It's inevitable this ends up discussed here, so might as well start.

This thing is scary. It's genuinely smarter and more lucid than many people in a conversation that lasts under 10 minutes. Its speed and verbosity add to the magic, of course, but the magic is not smoke and mirrors. Remember all those discussions about poor artists who will lose their jobs and their opportunity to communicate their rich inner worlds to the public (alternatively, haughty contemptuous bastards who deserve getting automated away)? If significant parts of your work can be represented as a cognitively taxing transformation of a symbol sequence into some other symbol sequence – you should start thinking how it feels to be on the receiving end of those arguments.

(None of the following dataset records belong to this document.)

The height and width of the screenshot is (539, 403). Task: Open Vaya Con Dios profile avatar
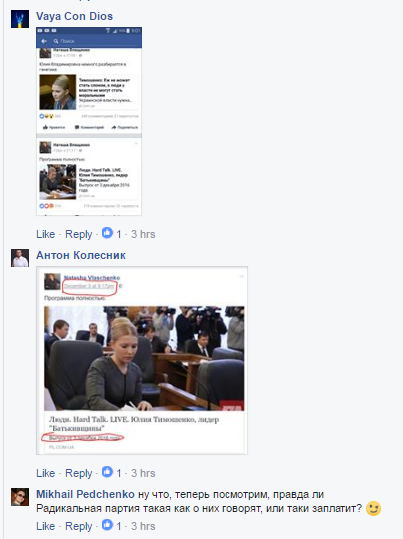tap(20, 19)
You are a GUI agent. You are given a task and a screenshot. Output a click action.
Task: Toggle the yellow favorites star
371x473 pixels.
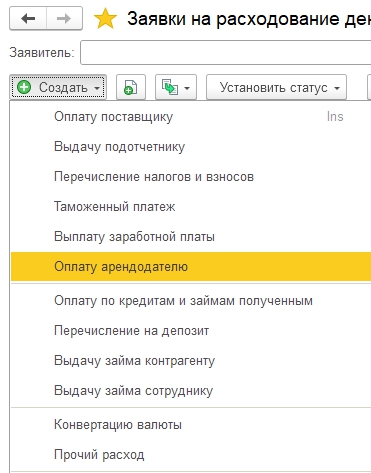coord(105,19)
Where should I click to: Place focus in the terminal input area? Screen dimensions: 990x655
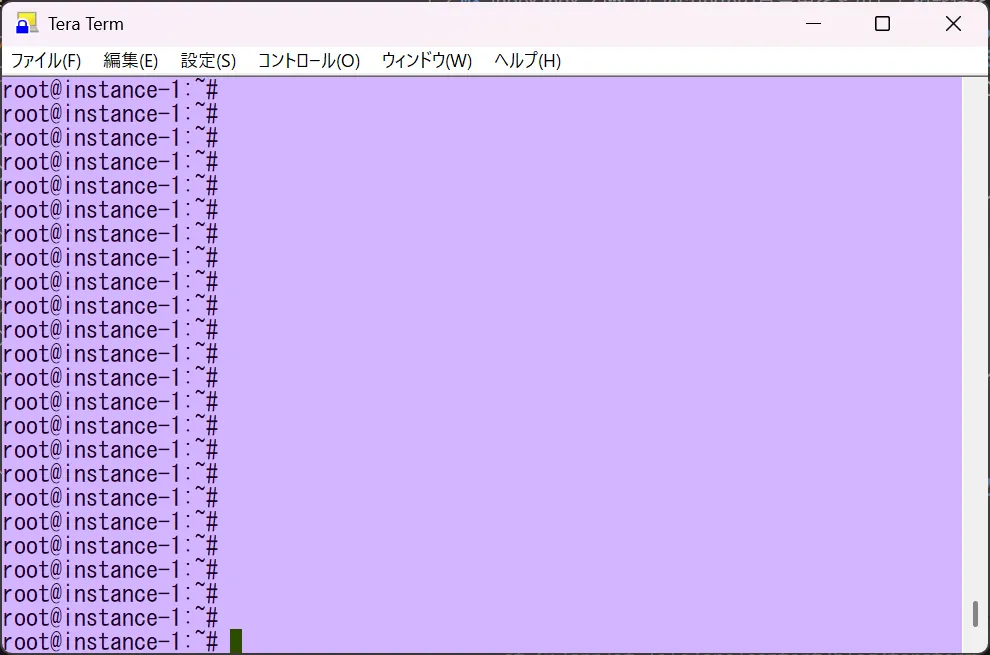[x=500, y=400]
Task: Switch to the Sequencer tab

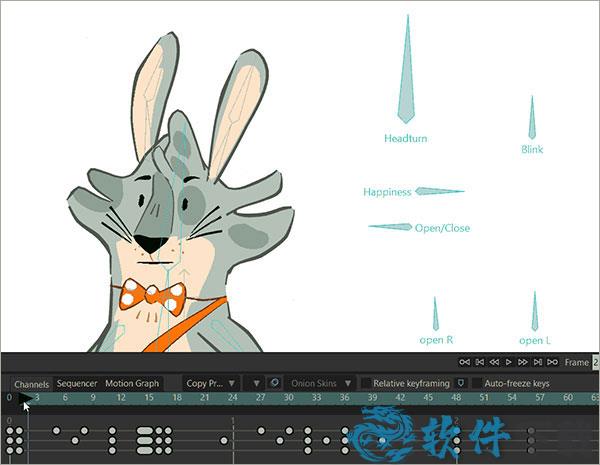Action: 77,383
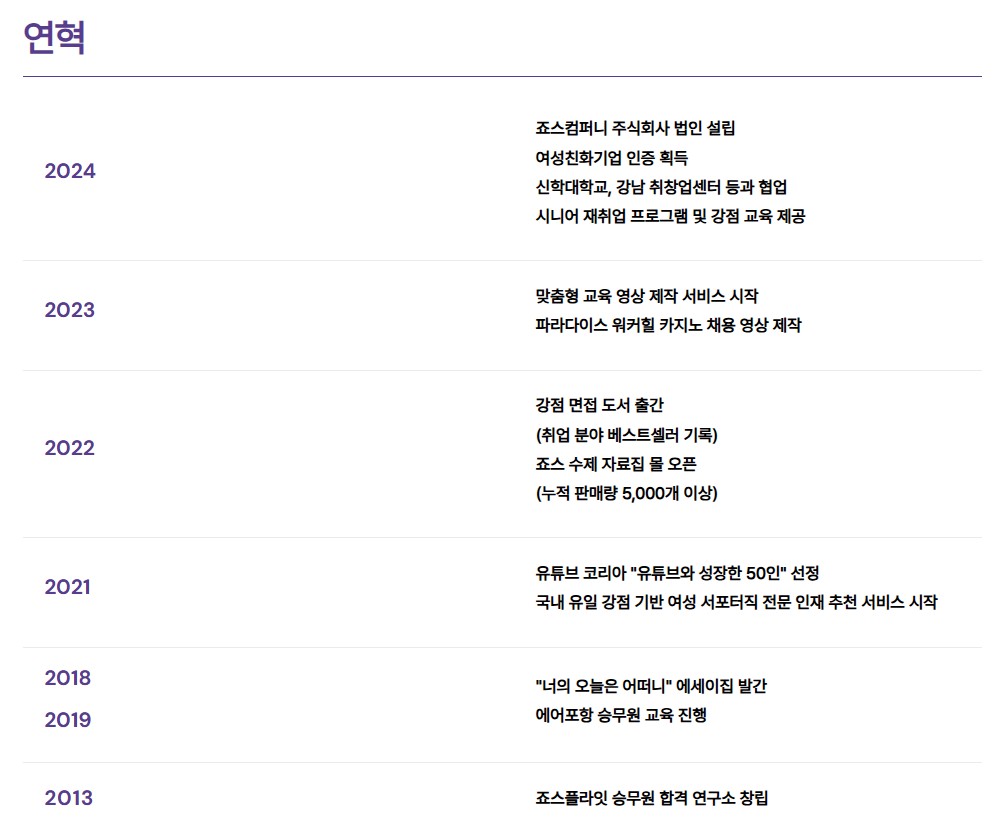Select the 2018 year label

tap(67, 678)
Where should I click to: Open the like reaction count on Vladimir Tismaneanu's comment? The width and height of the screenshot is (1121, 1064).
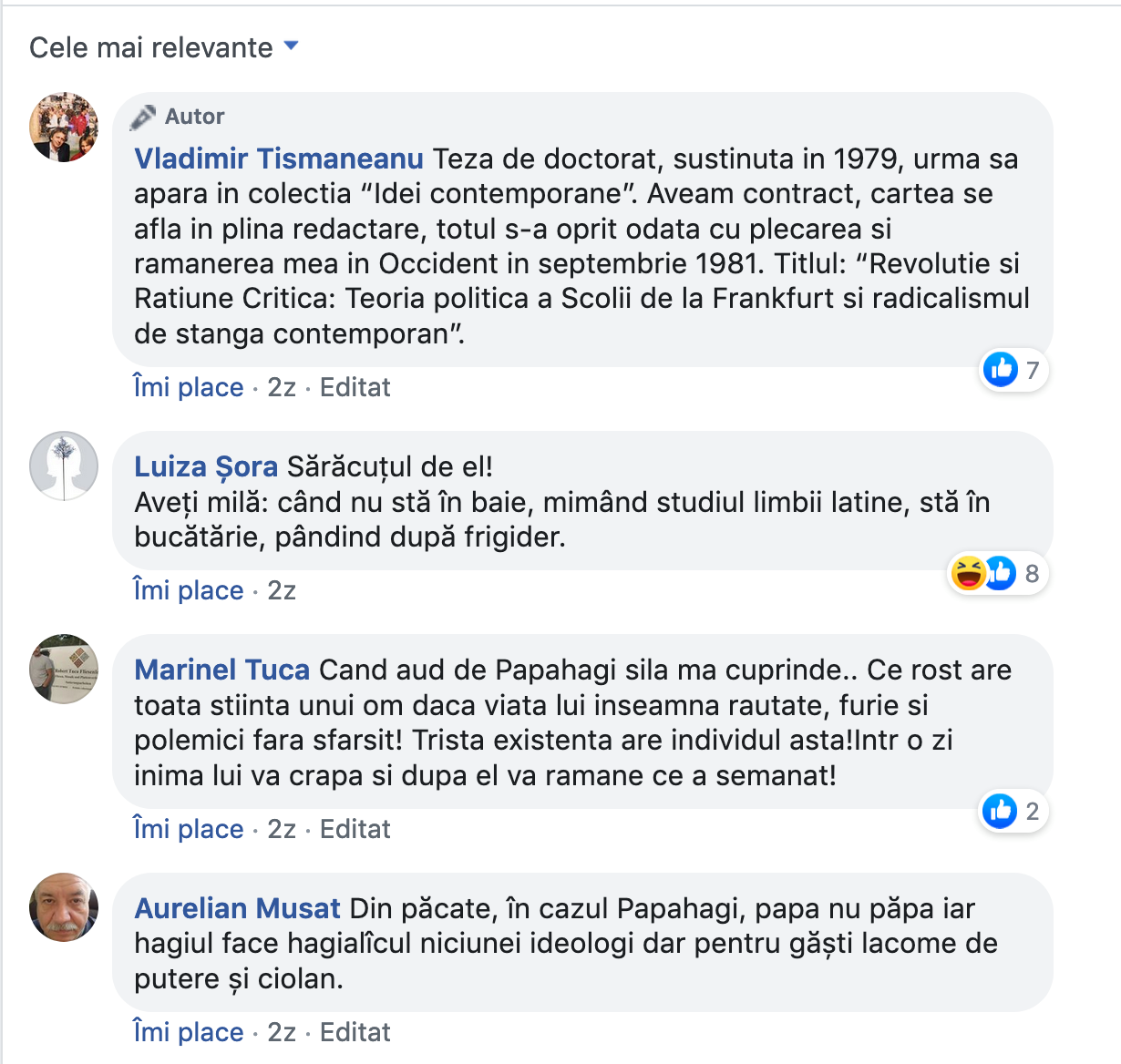(1013, 370)

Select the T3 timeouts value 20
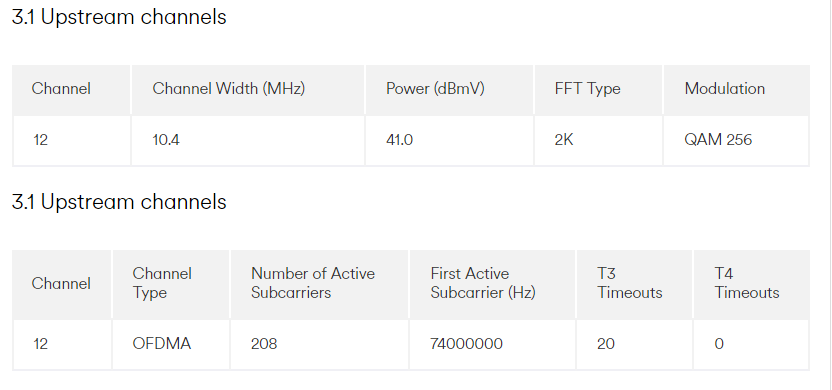(x=606, y=344)
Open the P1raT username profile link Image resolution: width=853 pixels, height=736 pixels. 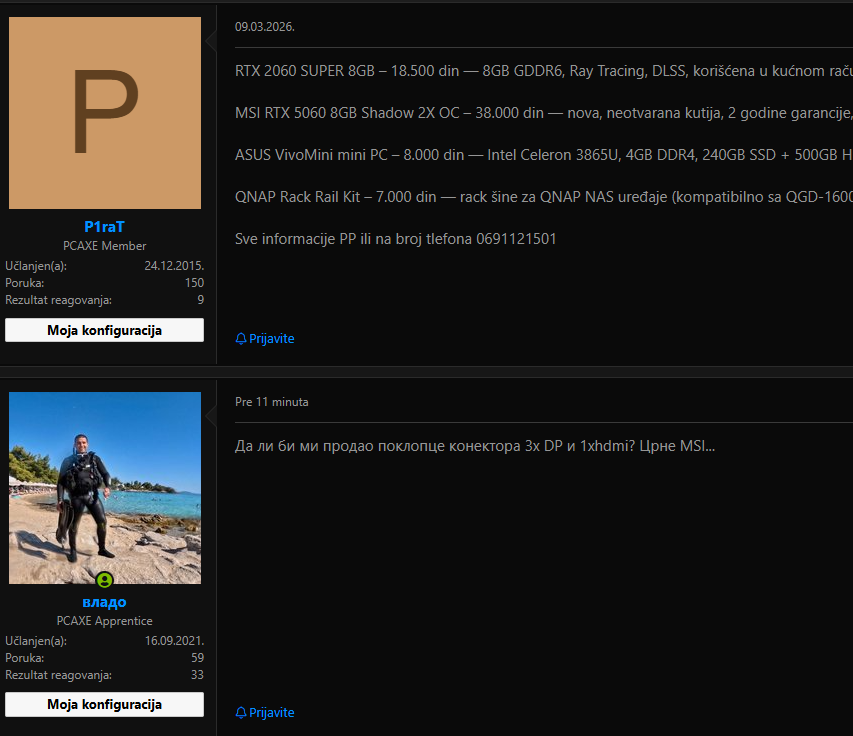[104, 227]
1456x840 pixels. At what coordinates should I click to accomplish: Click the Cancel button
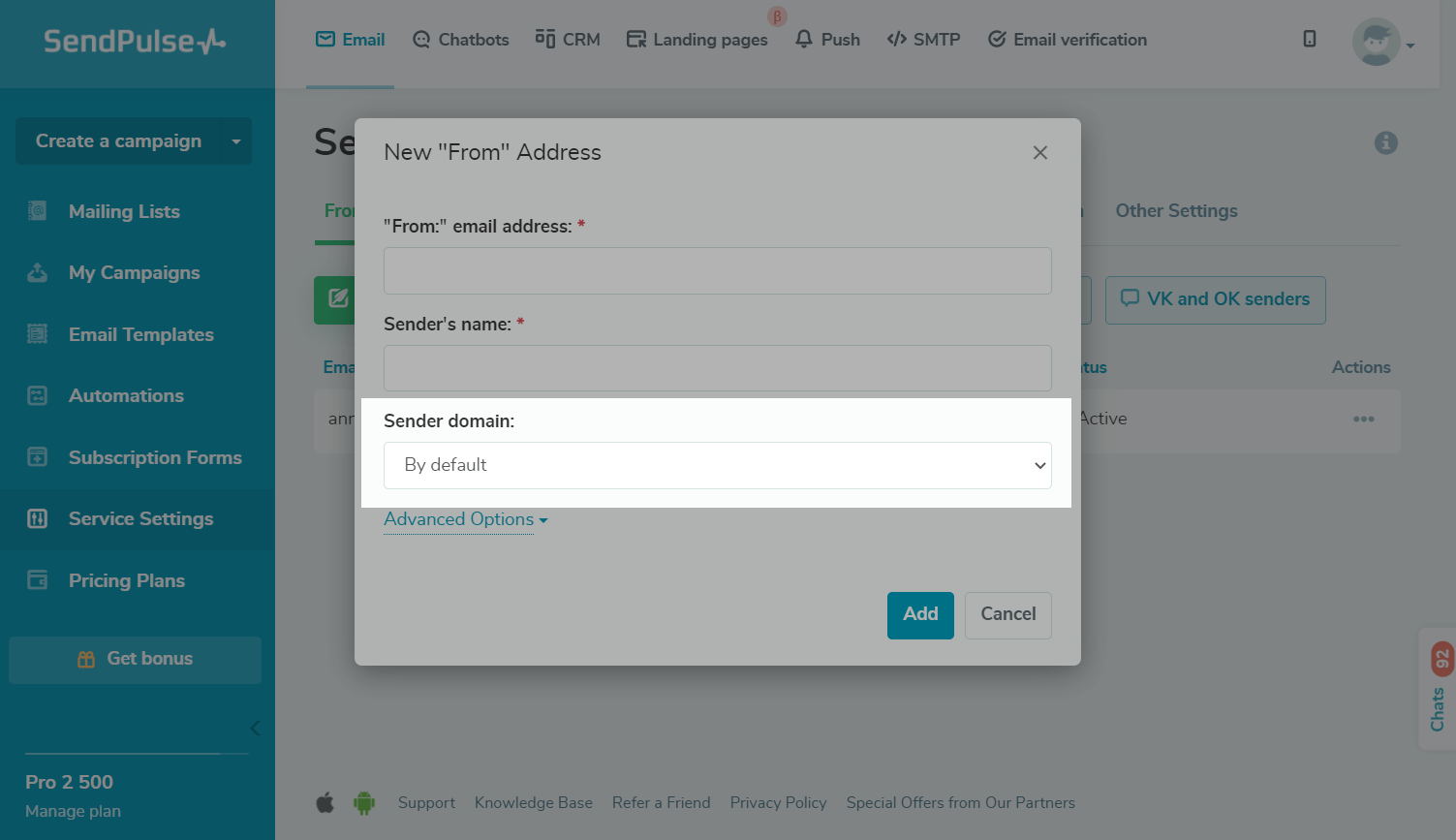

For sure, the general population is a low bar, and it's still unreliable, still unable to follow some instructions, still making those mistakes of stochastic parrots that naysayers latch on to, losing context, failing in a way even dumb humans only do when drugged out of their mind. But it's damn clear (to me, at least) that it's not just bigger, or memorizes more, or whatever is the cope of the season. It's probably the same 175 billion parameters or thereabouts. It's trained better, whipped into shape with reinforcement learning bootstrapped from human examples and preferences. It's plain more helpful, more put-together, more generally intelligent.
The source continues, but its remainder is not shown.